Article
— START —
An ILOX instance can be rooted at any level of the hierarchy depending on how abstract or concrete one needs to be. Handling learning object descriptions at the:

  • Work level permits one entry per learning object with no immediate distinction between learning object versions;
  • Expression level permits one entry per learning object version with no immediate distinction between the different formats of a given learning object version, and without having to decide which Work different Expressions belong to;
  • Manifestation level permits one entry per learning object format with no immediate distinction between the different copies of a learning object, and without having to decide which Work or Expression the Manifestations belong to;
  • Item level permits one entry per learning object copy, without having to decide which Work, Expression or Manifestation the Items belong to.
Figure showing pattern for describing the different FRBR aspects of a learning object. objects.
Fig. 4: Pattern for describing the different FRBR aspects of a learning object.

At each level of the hierarchy, a common pattern is used to model the corresponding FRBR aspect of the learning object. This pattern is shown on the class diagram of Figure 4 where a given FRBR level (modeled by class "LO at FRBR level #n" is described by:

  • Optional identifiers (modeled by attribute "Identifier"),
  • Descriptions consisting of level-specific metadata (modeled by class "Description"),
  • Additional level-specific information (modeled by attribute "Level specific features"), and
  • Information about the immediate lower FRBR level (modeled by class "LO at FRBR level #n-1").

"Descriptions" are used to describe each FRBR level of a learning object with level-specific metadata. They consist of two components:

  1. facet indicates what "facet" of the given FRBR aspect of the learning object in question is described and
  2. metadata contains a metadata description of the given FRBR aspect of the learning object in question.

Each level can have multiple metadata descriptions, each with its own facet to differentiate between them. ILOX does not define a controlled vocabulary for facets. Instead, application profiles of LODE are expected to select controlled vocabularies for the facet elements. These vocabularies generally differ from one application profile to another and from one FRBR level to another.

 

3. The Learning Resource Exchange and its Metadata Application Profile

The European based Learning Resource Exchange (LRE) federates metadata from a variety of learning object repositories and provides a service allowing teachers to access the learning objects from various access points. Potentially, any application that utilizes learning objects can connect to it. European Ministries of Education make learning objects accessible for their own teachers via national portals. When learning objects have the potential to 'travel well' for use in contexts beyond their national origin, content providers describe them with metadata using the LRE Metadata Application Profile [10] and expose this metadata so that it can be easily accessed by the LRE. In turn, the LRE compiles the collected metadata to produce a digital catalog of learning resources that can be consulted by teachers using the LRE or their own national portals.

In the LRE, obtaining a learning object is a three-step process:

  1. The first step involves discovering and evaluating metadata in order to select a learning object that meets a user's need.
  2. The second step is negotiating access to the selected learning object. This step can require authentication, authorization, and encryption schemes depending on the learning object level of protection [11]. For learning objects that are freely available at the specified location, the negotiation step is perfunctory.
  3. The third step is retrieving the selected learning object at the location obtained during the second step.

Controlled vocabularies describing the pedagogical qualities of the learning objects such as learning resource type, subject, typical age range and learning contexts (among others), translated into 24 languages, are integrated in the LRE Metadata Application Profile (LRE MAP). The vocabularies are managed and made accessible using a browsable interface and for machine-to-machine processing in the Vocabulary Bank for Education.
— END —
Given exercise 1
Lay out every line of the records below as a Markdown table with the columns Row and Record line, numbering each row and skipping blank lines. Leave the pictures out of the table.

Available data
— START —
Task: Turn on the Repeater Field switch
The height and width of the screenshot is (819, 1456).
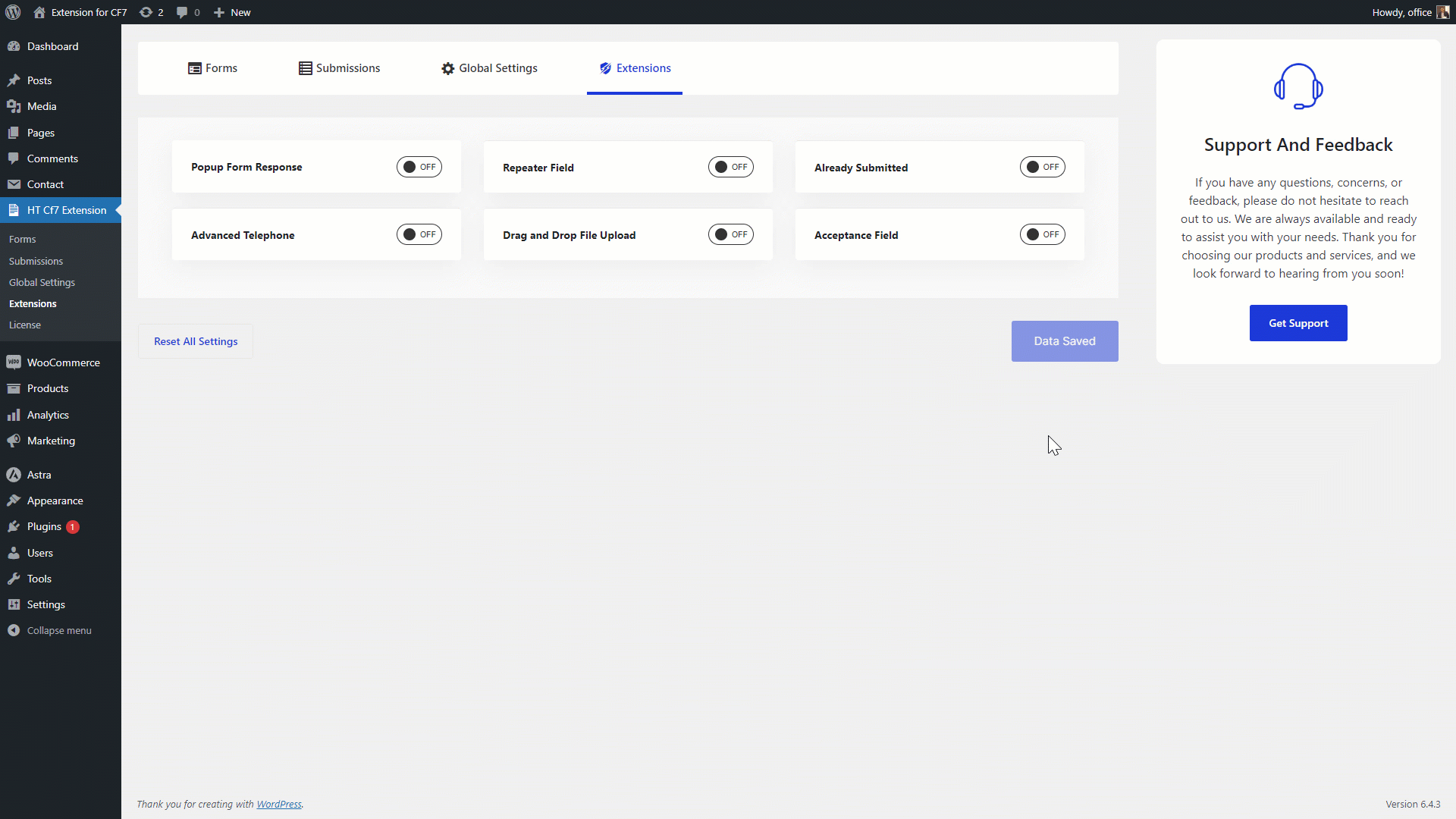Action: pos(730,167)
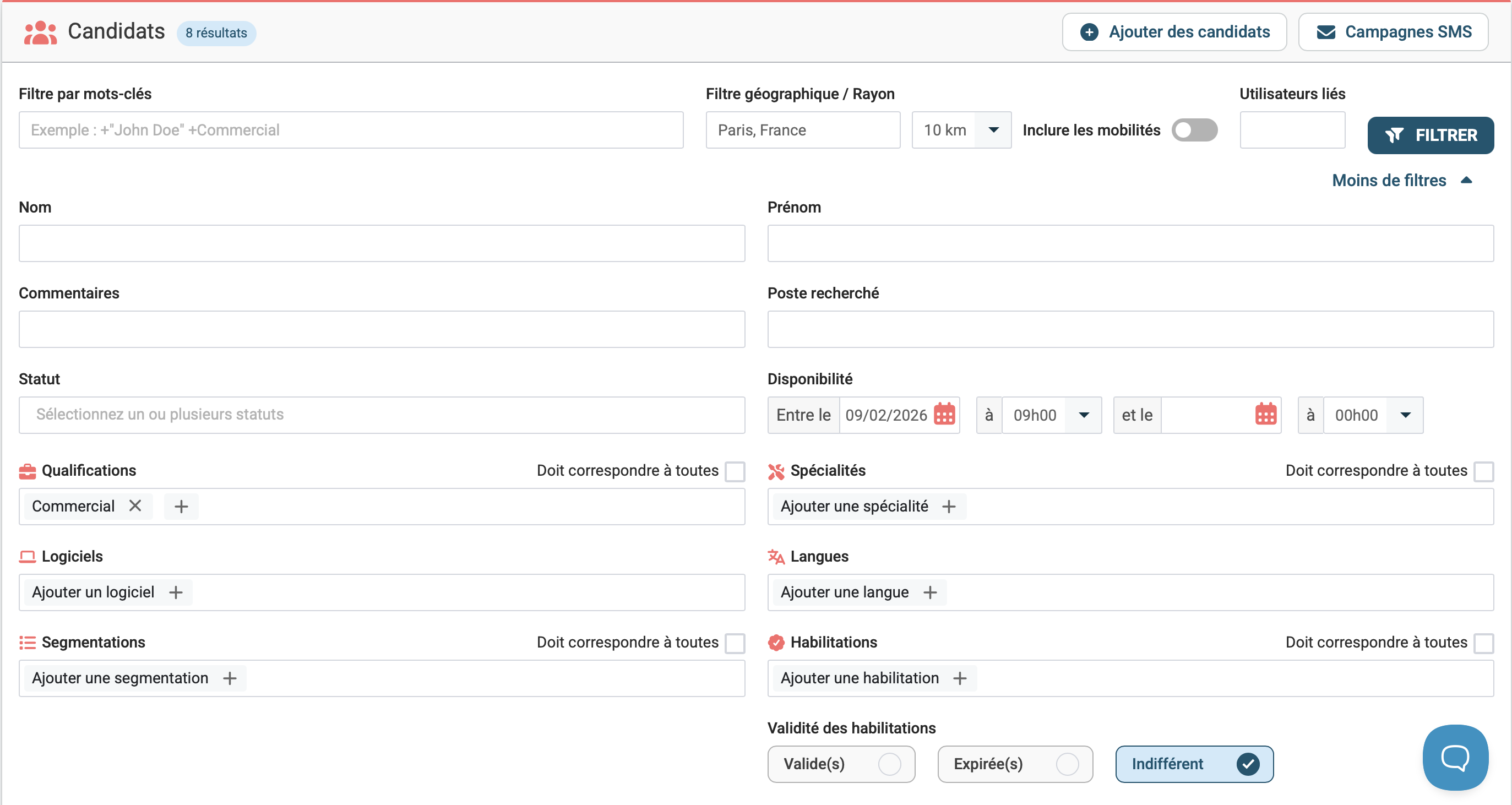
Task: Click plus icon to add a software
Action: pos(176,592)
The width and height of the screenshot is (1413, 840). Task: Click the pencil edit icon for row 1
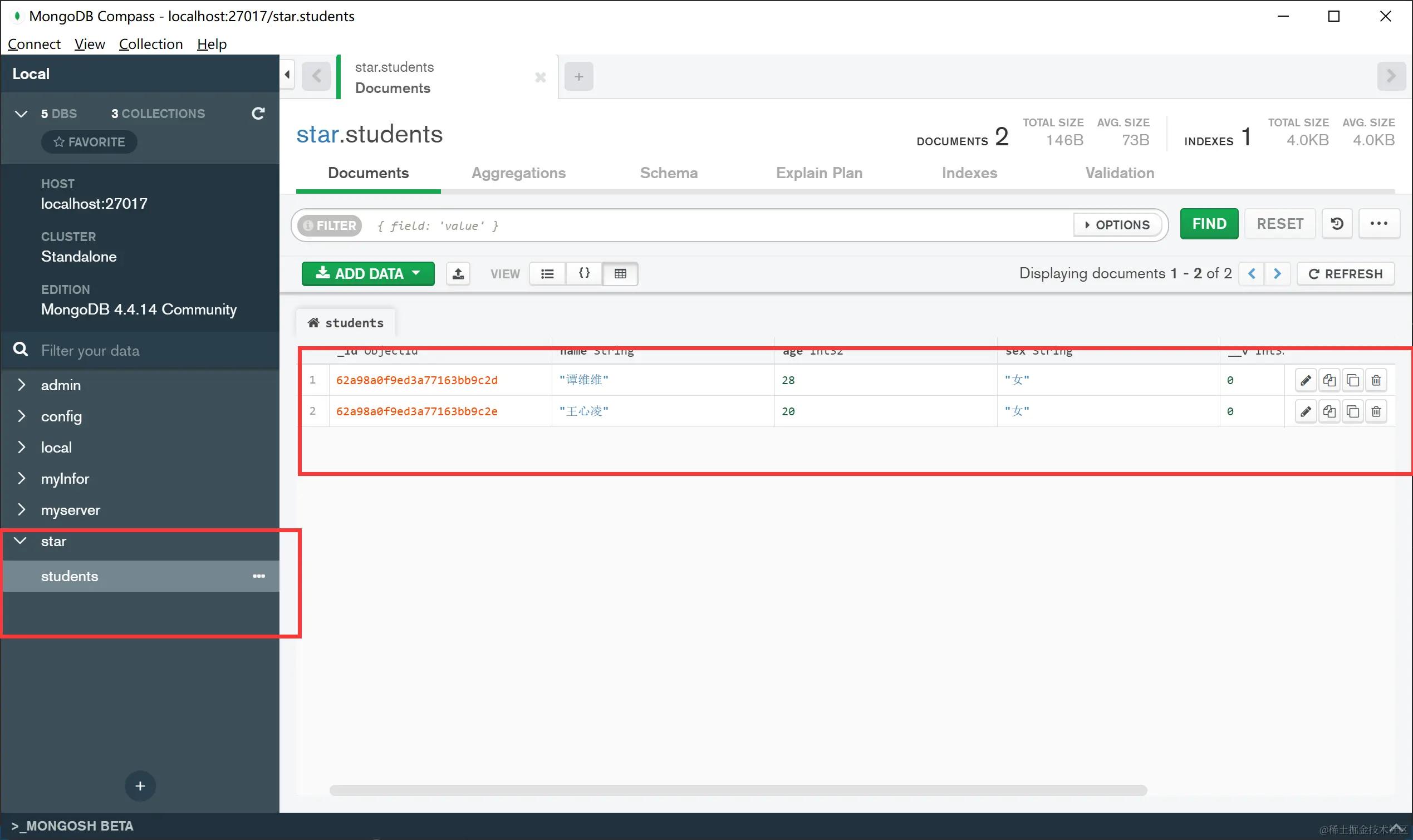[x=1306, y=380]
— END —
Given exercise 2
Repeat word for word the passage of the learning object metadata text above between "1. The first" and "step is perfunctory.", inclusive.

Output 1
| Row | Record line |
|---|---|
| 1 | Task: Turn on the Repeater Field switch |
| 2 | The height and width of the screenshot is (819, 1456). |
| 3 | Action: pos(730,167) |
| 4 | Task: Click plus icon to add a software |
| 5 | Action: pos(176,592) |
| 6 | The width and height of the screenshot is (1413, 840). Task: Click the pencil edit icon for row 1 |
| 7 | [x=1306, y=380] |

Output 2
1. The first step involves discovering and evaluating metadata in order to select a learning object that meets a user's need.
  2. The second step is negotiating access to the selected learning object. This step can require authentication, authorization, and encryption schemes depending on the learning object level of protection [11]. For learning objects that are freely available at the specified location, the negotiation step is perfunctory.